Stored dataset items
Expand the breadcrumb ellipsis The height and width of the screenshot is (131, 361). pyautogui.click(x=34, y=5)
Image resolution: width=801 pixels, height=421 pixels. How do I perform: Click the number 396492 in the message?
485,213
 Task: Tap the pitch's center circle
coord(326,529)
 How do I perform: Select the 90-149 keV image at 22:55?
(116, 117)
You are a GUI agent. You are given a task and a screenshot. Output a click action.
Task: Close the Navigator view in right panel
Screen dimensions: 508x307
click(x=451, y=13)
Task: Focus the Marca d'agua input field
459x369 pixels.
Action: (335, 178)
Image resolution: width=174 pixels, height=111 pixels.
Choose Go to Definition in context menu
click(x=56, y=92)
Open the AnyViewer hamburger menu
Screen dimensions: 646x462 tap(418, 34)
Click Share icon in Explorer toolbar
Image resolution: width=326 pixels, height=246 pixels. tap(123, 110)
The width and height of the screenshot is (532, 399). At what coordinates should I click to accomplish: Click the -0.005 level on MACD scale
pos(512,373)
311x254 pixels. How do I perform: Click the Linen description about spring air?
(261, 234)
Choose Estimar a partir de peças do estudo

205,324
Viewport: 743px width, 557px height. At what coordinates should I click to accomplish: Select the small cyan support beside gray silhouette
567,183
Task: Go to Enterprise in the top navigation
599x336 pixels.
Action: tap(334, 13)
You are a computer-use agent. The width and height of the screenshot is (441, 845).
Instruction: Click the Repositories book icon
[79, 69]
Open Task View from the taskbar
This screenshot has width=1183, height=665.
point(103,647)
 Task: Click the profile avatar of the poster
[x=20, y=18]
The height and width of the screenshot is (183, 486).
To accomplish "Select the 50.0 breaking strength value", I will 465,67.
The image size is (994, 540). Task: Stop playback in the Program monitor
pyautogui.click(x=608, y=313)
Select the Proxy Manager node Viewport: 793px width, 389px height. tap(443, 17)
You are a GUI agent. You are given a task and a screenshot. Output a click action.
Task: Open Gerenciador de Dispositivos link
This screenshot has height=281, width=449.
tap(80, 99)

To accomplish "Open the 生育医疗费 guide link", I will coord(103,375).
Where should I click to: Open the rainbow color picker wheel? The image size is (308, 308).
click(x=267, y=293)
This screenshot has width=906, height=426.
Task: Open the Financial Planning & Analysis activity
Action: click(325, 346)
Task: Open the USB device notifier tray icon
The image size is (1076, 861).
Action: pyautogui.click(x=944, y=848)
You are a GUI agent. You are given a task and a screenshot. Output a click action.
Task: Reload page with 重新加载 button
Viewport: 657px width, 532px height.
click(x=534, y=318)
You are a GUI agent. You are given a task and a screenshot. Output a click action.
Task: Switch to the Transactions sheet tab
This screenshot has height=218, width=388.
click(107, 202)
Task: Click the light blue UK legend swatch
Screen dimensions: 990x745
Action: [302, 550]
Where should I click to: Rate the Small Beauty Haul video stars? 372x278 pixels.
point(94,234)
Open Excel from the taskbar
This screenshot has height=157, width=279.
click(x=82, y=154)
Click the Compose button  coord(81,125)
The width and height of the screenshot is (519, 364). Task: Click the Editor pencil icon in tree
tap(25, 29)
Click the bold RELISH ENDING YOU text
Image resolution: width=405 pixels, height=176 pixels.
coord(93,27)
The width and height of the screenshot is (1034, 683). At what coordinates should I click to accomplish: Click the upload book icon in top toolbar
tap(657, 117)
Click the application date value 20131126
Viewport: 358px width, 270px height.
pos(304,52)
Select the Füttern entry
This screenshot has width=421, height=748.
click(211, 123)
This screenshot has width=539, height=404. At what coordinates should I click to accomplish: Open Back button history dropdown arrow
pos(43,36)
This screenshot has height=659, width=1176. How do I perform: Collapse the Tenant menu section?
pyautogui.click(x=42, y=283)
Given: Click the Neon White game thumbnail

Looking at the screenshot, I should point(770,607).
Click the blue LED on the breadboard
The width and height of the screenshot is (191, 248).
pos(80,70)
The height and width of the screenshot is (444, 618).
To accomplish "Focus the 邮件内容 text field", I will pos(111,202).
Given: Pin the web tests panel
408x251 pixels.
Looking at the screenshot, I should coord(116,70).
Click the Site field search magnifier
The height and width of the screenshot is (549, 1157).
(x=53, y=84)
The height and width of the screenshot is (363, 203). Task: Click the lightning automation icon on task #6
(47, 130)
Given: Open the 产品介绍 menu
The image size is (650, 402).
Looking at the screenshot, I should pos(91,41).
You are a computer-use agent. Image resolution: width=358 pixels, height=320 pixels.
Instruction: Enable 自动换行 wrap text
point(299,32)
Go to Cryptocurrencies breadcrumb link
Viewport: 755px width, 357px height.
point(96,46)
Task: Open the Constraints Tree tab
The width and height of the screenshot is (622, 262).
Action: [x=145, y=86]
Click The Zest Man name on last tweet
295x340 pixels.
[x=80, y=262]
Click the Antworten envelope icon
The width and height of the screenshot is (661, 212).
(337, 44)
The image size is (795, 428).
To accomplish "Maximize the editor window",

■ **WHAT TO PRODUCE**
From the entries above, work out the number of lines containing the string "blue" and give that number by itself.

■ **FINAL ANSWER**
2